2. Enjeux et limites des pratiques de gestion des compétences en entreprise
Les professionnels de la Gestion des Ressources Humaines, que ce soit les responsables des services RH en entreprise ou les consultants, ont développé un ensemble d’outils et de méthodologies de gestion des compétences, en s’appuyant sur la perspective cognitiviste décrite plus haut. Après avoir rappelé les formes les plus courantes de GAEC, nous verrons que ces pratiques se heurtent à de nombreux obstacles et limites tant conceptuelles qu’opérationnelles.
2.1 Les pratiques de Gestion Anticipée des Emplois et des Compétences ( G.A.E.C.)
L’objectif visé par les pratiques de gestion des compétences en entreprise sont de pouvoir disposer d’une main d’œuvre dont les aptitudes soient plus en adéquation avec les exigences de l’activité.

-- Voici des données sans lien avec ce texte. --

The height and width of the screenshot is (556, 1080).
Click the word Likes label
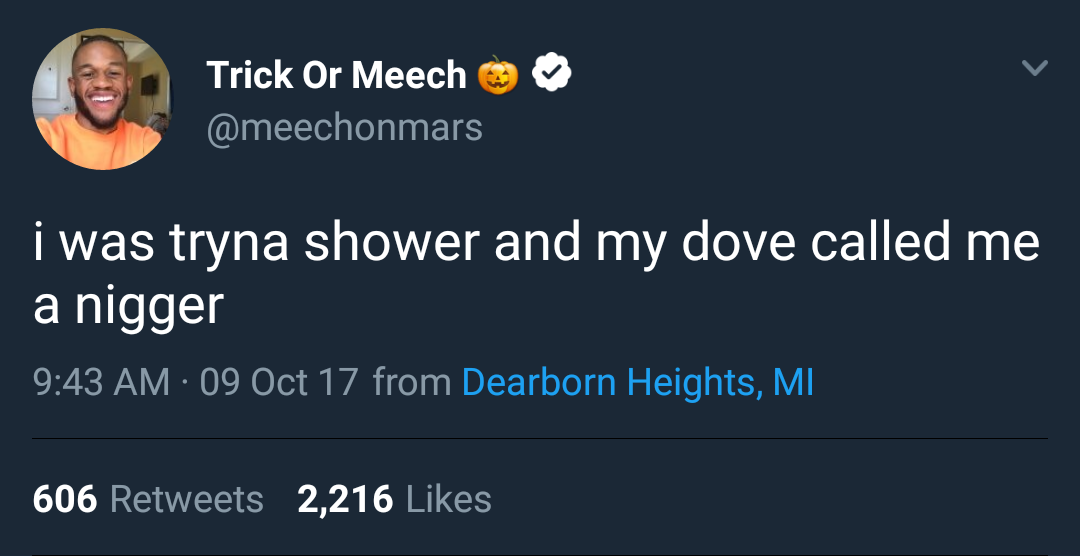[x=449, y=498]
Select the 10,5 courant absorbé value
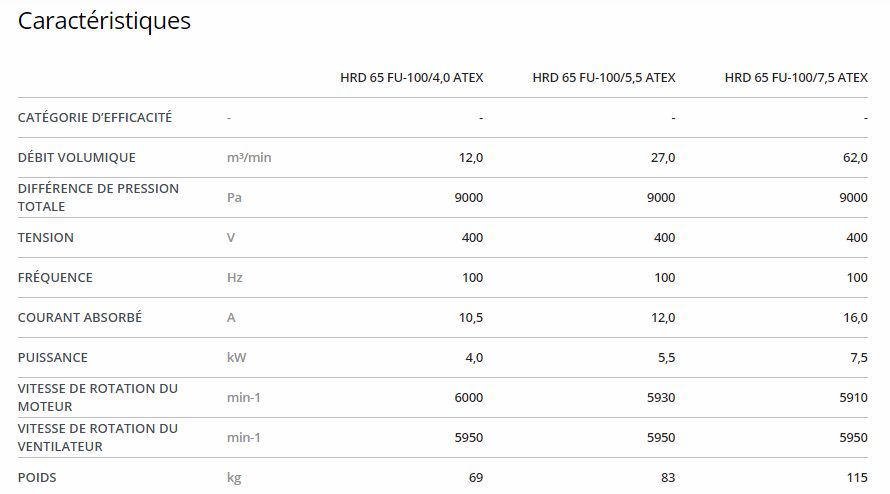This screenshot has height=494, width=890. 471,317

La gestion des compétences a donc pour ambition d’orienter d’une part le processus d’acquisition de compétences externes à l’entreprise, à travers sa politique de recrutement. D’autre part, la gestion des compétences doit permettre de gérer l’évolution des savoir faire des salariés en orientant de façon plus efficace la politique de formation mise en œuvre, au service du développement des compétence des salariés, ainsi que la mobilité intra organisationnelle, à travers la politique de mobilité professionnelle.
Le périmètre d’intervention de la GAEC
Cette volonté d’adaptation des compétences aux besoins de l’activité des entreprises est d’autant plus forte en situation de renouvellement accélérée, et parfois radicale (technologies numériques, Internet,…), des technologies mobilisées sur de nombreux marchés. L’ensemble des démarches de Gestion Anticipée des Emplois et des Compétences s’est donc inscrite dans une volonté d’anticipation et dans une perspective de gestion dynamique et d’une meilleure valorisation des ressources humaines dans l’entreprise. Concrètement, ces démarches se sont développées sous la forme d’une instrumentation permettant de repérer et de recenser les différents attributs de la compétence, dans une approche individuelle essentiellement. Dans la plupart des entreprises ayant engagé des actions de gestion de leurs compétences, les trois composantes de la compétence identifiées (savoir, savoir faire et savoir être) sont appréciées régulièrement par la hiérarchie lors des entretiens annuels d’évaluation, s’intégrant de ce fait dans des outils et dispositifs de GRH existants.
La mise en œuvre de telles démarches par les entreprises révèle, de façon indéniable, une prise de conscience de la nécessité de développer de nouvelles formes de gestion de ressources humaines, afin de mieux valoriser leur capital humain.
Au sein des organisations, et en particulier dans les entreprises de taille intermédiaire (ETI) et de grande taille, la gestion des compétences s’est progressivement développée. Elle s’est traduite par la création de services dédiés, avec des personnels en charge des ressources humaines qui ont pour rôle de mettre à disposition les outils et méthodes, de normaliser les systèmes d’évaluation des compétences, d’animer des plans de développement des personnes et de tenir à jour les inventaires des compétences.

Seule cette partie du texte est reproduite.